━━━━━ Excerpted data ━━━━━
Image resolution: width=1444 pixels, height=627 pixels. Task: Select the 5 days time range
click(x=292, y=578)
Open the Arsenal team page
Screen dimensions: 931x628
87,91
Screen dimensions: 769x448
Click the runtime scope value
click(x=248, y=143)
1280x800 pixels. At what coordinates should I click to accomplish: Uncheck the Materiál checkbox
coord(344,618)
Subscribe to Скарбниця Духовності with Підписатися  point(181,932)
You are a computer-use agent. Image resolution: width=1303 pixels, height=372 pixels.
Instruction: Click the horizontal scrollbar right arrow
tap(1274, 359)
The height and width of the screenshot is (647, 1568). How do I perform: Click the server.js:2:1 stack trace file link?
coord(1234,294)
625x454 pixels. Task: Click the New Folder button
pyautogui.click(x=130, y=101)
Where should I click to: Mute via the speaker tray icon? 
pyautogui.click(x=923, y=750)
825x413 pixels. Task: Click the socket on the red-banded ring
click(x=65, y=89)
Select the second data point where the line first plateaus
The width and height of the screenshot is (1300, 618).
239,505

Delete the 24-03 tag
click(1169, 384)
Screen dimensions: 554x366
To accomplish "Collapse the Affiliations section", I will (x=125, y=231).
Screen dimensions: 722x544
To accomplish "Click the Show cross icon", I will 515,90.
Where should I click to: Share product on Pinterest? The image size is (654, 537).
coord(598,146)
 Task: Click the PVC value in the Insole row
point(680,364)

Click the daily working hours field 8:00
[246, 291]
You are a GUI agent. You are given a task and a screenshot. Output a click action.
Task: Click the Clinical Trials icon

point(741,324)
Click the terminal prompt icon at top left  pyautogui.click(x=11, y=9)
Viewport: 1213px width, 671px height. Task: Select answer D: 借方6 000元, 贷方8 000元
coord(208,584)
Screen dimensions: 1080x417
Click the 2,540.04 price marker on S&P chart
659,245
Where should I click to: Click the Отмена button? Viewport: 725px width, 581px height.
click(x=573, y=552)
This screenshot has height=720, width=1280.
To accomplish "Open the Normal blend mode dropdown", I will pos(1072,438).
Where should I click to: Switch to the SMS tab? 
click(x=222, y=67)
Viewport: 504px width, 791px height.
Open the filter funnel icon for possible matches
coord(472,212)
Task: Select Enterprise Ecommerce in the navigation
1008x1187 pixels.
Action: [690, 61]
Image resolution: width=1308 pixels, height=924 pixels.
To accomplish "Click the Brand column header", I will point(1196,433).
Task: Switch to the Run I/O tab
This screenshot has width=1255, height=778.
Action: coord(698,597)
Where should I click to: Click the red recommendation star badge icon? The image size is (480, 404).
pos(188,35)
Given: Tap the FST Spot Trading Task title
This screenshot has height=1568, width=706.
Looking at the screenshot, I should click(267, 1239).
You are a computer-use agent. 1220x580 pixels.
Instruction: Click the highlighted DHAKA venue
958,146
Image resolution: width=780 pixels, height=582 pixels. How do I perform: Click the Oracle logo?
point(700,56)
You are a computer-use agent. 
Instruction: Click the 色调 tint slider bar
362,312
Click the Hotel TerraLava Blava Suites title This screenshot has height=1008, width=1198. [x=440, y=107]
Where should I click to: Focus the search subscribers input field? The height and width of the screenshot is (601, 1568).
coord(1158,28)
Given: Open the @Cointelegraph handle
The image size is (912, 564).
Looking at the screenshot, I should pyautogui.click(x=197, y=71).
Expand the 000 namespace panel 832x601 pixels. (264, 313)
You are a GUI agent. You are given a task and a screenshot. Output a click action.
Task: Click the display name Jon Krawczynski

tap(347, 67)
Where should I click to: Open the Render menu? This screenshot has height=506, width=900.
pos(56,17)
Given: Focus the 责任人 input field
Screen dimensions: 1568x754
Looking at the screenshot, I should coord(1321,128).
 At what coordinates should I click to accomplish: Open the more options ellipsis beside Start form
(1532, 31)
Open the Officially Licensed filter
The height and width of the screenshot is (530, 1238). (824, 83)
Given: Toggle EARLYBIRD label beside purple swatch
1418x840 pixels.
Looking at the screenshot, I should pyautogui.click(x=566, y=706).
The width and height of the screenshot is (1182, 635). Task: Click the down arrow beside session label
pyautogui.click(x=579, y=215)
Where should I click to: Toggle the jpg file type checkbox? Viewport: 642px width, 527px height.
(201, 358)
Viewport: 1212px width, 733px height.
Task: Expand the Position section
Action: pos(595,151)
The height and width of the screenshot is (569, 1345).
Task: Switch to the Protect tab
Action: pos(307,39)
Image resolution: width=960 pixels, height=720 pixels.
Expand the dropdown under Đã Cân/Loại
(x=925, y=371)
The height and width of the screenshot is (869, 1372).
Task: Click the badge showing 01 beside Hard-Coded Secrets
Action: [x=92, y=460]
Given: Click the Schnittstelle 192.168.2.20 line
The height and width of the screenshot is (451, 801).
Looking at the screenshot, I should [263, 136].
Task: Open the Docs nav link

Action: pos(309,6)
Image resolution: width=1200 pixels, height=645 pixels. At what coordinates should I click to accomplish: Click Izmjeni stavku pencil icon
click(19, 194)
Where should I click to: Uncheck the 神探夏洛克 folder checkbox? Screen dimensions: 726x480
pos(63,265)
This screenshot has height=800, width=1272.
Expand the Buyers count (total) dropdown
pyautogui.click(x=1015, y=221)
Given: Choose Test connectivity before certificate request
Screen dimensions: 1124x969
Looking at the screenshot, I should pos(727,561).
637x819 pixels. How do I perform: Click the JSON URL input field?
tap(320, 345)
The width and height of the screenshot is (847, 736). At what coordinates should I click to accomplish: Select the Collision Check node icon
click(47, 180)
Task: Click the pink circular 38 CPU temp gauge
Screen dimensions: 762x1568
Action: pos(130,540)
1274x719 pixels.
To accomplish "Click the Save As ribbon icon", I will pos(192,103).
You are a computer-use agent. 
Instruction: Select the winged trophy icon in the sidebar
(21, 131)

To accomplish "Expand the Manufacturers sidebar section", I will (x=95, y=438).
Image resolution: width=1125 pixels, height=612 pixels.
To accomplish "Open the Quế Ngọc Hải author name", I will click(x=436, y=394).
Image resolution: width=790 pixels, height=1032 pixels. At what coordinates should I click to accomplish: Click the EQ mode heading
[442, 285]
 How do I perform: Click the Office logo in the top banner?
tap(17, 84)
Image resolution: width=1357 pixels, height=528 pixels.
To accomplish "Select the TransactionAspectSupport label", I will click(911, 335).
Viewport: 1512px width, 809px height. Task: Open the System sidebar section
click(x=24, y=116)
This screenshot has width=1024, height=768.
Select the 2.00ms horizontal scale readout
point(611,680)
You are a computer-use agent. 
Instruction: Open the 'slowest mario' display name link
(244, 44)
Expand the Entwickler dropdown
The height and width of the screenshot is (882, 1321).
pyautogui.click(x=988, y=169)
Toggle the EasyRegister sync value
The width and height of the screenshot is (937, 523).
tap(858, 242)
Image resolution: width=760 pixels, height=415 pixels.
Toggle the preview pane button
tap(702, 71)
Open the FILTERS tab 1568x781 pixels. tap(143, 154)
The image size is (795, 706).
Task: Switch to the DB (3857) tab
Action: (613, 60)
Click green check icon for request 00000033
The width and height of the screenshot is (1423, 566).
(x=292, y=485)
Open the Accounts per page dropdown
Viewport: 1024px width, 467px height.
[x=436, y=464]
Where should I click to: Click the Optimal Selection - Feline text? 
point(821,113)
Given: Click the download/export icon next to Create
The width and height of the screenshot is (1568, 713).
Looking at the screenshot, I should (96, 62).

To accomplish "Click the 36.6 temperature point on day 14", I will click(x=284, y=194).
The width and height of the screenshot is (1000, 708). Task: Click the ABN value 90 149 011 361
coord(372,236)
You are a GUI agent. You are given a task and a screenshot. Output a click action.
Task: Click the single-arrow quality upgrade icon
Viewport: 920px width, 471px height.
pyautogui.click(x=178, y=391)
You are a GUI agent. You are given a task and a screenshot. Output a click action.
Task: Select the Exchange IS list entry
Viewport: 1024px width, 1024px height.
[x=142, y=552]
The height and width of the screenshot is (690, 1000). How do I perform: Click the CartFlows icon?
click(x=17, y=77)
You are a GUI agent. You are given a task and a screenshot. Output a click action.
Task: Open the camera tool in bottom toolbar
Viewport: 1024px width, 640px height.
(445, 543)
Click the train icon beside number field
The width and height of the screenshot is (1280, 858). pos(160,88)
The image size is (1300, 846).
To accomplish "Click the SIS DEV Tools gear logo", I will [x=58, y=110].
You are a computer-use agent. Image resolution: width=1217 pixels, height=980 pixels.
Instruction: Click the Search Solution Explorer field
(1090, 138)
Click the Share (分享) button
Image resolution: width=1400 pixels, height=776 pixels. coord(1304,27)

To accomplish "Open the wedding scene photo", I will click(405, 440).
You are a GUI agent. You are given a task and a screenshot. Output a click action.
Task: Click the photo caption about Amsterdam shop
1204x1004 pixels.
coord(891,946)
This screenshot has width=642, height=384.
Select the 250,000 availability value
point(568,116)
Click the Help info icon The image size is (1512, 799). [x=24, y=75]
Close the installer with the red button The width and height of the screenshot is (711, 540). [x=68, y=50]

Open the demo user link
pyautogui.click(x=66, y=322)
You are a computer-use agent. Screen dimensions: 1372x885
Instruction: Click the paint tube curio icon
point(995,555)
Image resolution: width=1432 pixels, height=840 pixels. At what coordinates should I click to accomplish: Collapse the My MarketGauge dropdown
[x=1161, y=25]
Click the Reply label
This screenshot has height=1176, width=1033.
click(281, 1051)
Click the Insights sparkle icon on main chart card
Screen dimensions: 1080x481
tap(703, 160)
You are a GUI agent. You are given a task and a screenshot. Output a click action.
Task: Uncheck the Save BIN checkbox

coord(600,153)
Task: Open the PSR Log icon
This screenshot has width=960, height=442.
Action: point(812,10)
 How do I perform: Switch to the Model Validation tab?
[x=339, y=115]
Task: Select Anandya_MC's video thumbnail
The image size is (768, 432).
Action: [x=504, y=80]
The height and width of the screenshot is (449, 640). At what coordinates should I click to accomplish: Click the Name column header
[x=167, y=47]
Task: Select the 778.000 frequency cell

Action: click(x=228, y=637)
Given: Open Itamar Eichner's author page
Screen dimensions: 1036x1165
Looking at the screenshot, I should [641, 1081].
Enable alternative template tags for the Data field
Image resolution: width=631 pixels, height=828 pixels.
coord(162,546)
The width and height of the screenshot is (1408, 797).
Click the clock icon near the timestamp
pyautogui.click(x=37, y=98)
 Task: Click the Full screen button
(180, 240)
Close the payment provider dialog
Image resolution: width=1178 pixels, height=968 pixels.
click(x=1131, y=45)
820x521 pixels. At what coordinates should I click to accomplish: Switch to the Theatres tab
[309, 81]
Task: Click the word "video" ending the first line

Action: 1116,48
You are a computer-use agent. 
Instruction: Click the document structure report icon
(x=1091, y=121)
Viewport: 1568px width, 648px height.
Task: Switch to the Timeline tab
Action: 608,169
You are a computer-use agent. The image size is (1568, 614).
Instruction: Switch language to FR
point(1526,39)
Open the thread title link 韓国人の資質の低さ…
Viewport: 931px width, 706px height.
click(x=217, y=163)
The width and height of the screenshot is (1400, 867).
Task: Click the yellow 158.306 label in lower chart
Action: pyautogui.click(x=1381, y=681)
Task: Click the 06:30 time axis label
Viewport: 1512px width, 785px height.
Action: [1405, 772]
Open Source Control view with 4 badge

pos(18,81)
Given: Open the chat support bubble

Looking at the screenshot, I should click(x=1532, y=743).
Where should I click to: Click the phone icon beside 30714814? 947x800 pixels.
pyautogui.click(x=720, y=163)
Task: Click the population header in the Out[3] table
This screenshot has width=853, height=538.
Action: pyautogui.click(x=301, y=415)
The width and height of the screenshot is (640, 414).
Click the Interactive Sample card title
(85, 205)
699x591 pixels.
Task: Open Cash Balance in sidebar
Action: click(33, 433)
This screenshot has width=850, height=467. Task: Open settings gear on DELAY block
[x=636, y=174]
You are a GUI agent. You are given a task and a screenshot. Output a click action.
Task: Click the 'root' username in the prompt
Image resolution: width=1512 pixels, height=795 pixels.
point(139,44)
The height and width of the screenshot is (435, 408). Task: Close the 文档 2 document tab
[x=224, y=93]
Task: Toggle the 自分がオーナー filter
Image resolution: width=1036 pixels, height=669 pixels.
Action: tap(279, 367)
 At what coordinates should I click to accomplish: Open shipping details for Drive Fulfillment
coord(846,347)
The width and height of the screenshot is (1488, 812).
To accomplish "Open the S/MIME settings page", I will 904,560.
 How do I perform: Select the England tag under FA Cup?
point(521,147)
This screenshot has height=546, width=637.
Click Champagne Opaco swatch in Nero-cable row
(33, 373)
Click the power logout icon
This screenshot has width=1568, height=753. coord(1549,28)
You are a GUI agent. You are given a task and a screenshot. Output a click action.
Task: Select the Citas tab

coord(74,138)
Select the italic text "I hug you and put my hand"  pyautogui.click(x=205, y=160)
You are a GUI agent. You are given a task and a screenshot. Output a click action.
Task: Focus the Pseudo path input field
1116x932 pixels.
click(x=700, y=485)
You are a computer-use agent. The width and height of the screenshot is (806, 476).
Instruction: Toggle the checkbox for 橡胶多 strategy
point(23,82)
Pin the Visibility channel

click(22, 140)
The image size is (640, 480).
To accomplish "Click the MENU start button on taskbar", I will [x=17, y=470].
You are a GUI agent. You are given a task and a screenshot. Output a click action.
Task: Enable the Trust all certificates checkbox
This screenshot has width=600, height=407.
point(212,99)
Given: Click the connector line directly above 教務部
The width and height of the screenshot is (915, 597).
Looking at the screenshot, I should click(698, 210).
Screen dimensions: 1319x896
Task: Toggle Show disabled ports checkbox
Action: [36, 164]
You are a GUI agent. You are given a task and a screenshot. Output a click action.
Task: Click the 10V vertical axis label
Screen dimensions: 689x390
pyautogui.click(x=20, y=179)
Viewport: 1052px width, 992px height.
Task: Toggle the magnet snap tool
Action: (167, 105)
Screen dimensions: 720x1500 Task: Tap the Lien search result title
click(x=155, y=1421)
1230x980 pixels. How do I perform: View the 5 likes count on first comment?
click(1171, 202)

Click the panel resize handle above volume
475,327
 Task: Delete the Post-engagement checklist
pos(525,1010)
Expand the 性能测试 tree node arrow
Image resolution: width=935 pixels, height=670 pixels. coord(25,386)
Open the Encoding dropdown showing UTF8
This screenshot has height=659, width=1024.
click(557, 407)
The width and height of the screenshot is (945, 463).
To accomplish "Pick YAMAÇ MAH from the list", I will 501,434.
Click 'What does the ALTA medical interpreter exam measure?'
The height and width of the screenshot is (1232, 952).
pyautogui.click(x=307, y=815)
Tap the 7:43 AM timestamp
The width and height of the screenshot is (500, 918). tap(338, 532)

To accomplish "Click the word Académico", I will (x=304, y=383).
━━━━━
Your objective ▸ Pull out each line of the records holding the string "prompt".

Written answer ▸
Click the terminal prompt icon at top left  pyautogui.click(x=11, y=9)
Task: Click the 'root' username in the prompt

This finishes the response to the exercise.